Run container applications on Azure Batch

Azure Batch lets you run and scale large numbers of batch computing jobs on Azure. Batch tasks can run directly on virtual machines (nodes) in a Batch pool, but you can also set up a Batch pool to run tasks in Docker-compatible containers on the nodes. This article shows you how to create a pool of compute nodes that support running container tasks, and then run container tasks on the pool.

You should be familiar with container concepts and how to create a Batch pool and job. The code examples use the Batch .NET and Python SDKs. You can also use other Batch SDKs and tools, including the Azure portal, to create container-enabled Batch pools and to run container tasks.

Why use containers?

Using containers provides an easy way to run Batch tasks without having to manage an environment and dependencies to run applications. Containers deploy applications as lightweight, portable, self-sufficient units that can run in several different environments. For example, build and test a container locally, then upload the container image to a registry in Azure or elsewhere. The container deployment model ensures that the runtime environment of your application is always correctly installed and configured wherever you host the application. Container-based tasks in Batch can also take advantage of features of non-container tasks, including application packages and management of resource files and output files.

Prerequisites

  • SDK versions: The Batch SDKs support container images as of the following versions:

    • Batch REST API version 2017-09-01.6.0
    • Batch .NET SDK version 8.0.0
    • Batch Python SDK version 4.0
    • Batch Java SDK version 3.0
    • Batch Node.js SDK version 3.0
  • Accounts: In your Azure subscription, you need to create a Batch account and optionally an Azure Storage account.

  • A supported VM image: Containers are only supported in pools created with the Virtual Machine Configuration, from images detailed in the following section, "Supported virtual machine images." If you provide a custom image, see the considerations in the following section and the requirements in Use a managed custom image to create a pool of virtual machines.

Limitations

  • Batch provides RDMA support only for containers running on Linux pools

  • For Windows container workloads, it's recommended to choose a multicore VM size for your pool

Supported virtual machine images

Use one of the following supported Windows or Linux images to create a pool of VM compute nodes for container workloads. For more information about Marketplace images that are compatible with Batch, see list of virtual machine images.

Windows images

For Windows container workloads, Batch currently supports the Windows Server 2016 Datacenter with Containers image in the Azure Marketplace. Only Docker container images are supported on Windows.

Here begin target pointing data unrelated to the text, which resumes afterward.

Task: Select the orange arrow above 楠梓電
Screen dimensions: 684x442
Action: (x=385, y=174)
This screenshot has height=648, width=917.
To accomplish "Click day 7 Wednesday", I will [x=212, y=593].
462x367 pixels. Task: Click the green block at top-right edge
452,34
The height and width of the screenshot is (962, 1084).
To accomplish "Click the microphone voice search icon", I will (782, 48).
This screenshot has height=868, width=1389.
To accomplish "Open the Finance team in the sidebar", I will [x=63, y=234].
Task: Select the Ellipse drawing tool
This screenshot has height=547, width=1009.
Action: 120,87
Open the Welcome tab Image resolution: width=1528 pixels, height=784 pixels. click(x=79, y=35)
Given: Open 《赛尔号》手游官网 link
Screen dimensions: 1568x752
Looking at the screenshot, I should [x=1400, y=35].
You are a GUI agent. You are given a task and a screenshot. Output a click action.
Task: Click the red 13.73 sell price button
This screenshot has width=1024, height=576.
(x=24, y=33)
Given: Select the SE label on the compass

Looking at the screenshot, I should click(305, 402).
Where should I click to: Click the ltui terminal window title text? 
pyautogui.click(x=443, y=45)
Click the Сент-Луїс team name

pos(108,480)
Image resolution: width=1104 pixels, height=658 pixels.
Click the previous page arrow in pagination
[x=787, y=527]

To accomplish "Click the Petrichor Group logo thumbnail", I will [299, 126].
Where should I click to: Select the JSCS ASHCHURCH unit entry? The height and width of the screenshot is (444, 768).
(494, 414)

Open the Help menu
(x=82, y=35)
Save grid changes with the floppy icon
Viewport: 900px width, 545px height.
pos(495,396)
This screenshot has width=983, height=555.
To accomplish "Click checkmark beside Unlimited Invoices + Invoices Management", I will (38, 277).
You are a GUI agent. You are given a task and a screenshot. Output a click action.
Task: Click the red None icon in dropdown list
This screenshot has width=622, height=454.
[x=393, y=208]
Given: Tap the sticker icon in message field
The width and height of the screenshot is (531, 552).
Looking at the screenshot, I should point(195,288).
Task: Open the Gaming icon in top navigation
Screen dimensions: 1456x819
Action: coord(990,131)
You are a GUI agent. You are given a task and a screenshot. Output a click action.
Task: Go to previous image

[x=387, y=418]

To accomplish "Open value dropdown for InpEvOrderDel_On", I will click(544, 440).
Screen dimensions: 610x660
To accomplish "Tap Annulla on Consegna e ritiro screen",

You can also create custom images from VMs running Docker on Windows.

Linux images

For Linux container workloads, Batch currently supports the following Linux images published by Microsoft Azure Batch in the Azure Marketplace:

  • CentOS for Azure Batch container pools

  • CentOS (with RDMA drivers) for Azure Batch container pools

  • Ubuntu Server for Azure Batch container pools

  • Ubuntu Server (with RDMA drivers) for Azure Batch container pools

These images are only supported for use in Azure Batch pools. They feature:

  • A pre-installed Moby container runtime

  • Pre-installed NVIDIA GPU drivers, to streamline deployment on Azure N-series VMs

  • Your choice of images with or without pre-installed RDMA drivers. These drivers allow pool nodes to access the Azure RDMA network when deployed on RDMA-capable VM sizes.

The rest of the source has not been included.